Much can and should be said about what it means to transgress against God’s commands. Yet, as an example of what it means to move outside a boundary or a comfort zone, its benefit is made clear by the text itself. After Adam and Eve eat the fruit of the Tree of Knowledge, their eyes open only to perceive that they were naked (3:7). In other words, doing something outside of the boundary brings learning about who you are at the core–your most naked self. Embarrassment and other emotional reactions included, transgression included, the fruit of the Tree yields knowledge, understanding, and insight. They can look at the natural world, with knowledge now at hand, to determine for themselves what is what. By transgressing against God, and by leaving the Garden, Adam and Eve enable their own personal growth. When we realize that we are free to explore, learn, and challenge, greater understandings of our world and of ourselves in that world emerge. Stepping out of our comfort zone is where the magic happens, and its where the spiritual growth happens. The Garden is the sanctuary, yet it is not the venue for spiritual growth.

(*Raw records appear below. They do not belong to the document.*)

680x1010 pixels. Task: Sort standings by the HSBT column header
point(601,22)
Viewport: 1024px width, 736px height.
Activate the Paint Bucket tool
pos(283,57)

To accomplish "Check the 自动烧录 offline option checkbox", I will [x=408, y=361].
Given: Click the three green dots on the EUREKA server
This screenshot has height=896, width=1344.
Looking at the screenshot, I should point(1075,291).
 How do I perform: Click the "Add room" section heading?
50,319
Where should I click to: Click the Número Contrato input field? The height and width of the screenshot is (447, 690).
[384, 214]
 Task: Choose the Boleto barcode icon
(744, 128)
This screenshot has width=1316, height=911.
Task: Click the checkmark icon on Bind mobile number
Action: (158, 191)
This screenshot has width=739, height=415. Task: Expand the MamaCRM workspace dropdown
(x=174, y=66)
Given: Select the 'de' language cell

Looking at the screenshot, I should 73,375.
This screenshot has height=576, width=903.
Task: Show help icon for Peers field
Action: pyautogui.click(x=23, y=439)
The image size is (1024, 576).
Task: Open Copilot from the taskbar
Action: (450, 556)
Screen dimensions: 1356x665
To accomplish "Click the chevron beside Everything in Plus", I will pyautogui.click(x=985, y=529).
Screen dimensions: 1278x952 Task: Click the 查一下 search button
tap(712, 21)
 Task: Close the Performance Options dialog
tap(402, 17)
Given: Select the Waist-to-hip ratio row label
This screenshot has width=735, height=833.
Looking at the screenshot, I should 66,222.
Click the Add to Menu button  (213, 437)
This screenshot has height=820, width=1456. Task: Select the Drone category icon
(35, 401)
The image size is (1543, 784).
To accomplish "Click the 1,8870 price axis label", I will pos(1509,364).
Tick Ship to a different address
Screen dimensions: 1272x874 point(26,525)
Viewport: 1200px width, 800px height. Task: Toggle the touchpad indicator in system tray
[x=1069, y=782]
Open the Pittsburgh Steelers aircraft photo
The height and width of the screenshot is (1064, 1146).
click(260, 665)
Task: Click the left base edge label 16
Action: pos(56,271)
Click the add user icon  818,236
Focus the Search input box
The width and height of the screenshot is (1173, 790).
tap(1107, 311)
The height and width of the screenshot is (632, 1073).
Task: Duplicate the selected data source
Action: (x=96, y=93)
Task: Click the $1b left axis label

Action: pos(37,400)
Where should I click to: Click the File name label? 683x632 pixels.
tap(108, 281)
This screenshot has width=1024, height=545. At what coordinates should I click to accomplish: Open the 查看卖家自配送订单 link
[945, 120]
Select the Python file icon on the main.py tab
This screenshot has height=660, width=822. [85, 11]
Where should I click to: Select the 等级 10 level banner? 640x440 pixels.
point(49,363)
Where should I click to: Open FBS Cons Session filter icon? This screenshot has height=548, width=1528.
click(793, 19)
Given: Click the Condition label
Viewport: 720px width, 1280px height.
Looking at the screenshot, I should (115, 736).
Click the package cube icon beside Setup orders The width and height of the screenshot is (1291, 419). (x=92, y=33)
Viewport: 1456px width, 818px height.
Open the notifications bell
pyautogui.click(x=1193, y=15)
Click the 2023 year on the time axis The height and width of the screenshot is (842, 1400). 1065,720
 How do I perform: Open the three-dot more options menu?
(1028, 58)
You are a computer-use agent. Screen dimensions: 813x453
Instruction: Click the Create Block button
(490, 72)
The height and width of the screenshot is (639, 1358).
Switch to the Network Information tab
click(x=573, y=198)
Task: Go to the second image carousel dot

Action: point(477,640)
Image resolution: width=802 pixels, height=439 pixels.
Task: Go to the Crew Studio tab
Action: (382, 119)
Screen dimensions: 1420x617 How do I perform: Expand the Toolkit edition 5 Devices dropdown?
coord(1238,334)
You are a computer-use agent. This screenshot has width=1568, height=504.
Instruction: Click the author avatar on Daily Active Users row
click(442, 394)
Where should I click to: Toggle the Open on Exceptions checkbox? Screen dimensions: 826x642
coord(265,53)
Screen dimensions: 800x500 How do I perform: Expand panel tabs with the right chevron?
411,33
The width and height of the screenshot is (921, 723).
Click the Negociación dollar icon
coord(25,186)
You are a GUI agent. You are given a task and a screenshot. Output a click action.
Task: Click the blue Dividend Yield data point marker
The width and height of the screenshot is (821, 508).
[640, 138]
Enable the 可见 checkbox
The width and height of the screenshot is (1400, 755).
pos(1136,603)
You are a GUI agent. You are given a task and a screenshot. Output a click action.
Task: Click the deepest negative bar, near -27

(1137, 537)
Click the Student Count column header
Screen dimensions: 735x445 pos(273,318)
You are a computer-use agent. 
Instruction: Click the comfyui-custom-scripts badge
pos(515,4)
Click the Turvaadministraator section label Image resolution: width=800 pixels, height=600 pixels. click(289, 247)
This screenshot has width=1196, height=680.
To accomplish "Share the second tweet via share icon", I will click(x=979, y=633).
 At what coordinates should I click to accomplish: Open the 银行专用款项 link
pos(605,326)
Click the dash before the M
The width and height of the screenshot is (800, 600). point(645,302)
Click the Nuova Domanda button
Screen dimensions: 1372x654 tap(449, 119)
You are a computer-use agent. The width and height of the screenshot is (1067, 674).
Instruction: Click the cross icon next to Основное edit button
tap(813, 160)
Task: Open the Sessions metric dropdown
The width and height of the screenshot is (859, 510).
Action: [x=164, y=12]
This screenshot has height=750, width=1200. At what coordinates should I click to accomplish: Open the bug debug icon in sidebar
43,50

This point was brought home for me last month, in a session I attended, at the Union for Reform Judaism‘s Biennial Convention. I attended a forum on the future of the synagogue, in which one of the panelists was Rabbi Sharon Brous, the spiritual leader of Ikar, a congregation in Los Angeles, CA. In her presentation, she gave a great line: Discomfort is a spiritual practice.
Amen to that. When we enter spaces in which we are prompted to be uncomfortable, our bodies, our minds, and our spirits are engaged in the process of trying to figure out how we fit into that space. For those who have ever been to a yoga class, we know this discomfort when the instructor shows some sort of up-side-down move saying, “Oh, it’s so easy!” and all we can do is fight to keep upright and not fall over on our face. That discomfort is frustrating; still, it is part of the practice, and it’s the reason we go back for another yoga class after that one.
Somewhere along the way, I heard that a rabbi’s job is to comfort the afflicted and afflict the comfortable. We spend a lot of time trying to figure out how to create sanctuary for people when they come to be spiritually engaged. When we need that comfort, there is no better place to be than among our family and friends in our own community. The sanctuary is the place you go to get calm from the storm. If the objective is to be there for people in that time, we–spiritual leaders and synagogues–are hitting the mark. If the objective is to stimulate spiritual growth and exploration, the sanctuary as shelter, solely, will not yield those sort of results.
I want magic to happen when we push ourselves beyond our spiritual comfort zone, I want our spiritual horizons expanded, and I want our congregations to be ready and equipped for individuals who want to engage in that sacred business.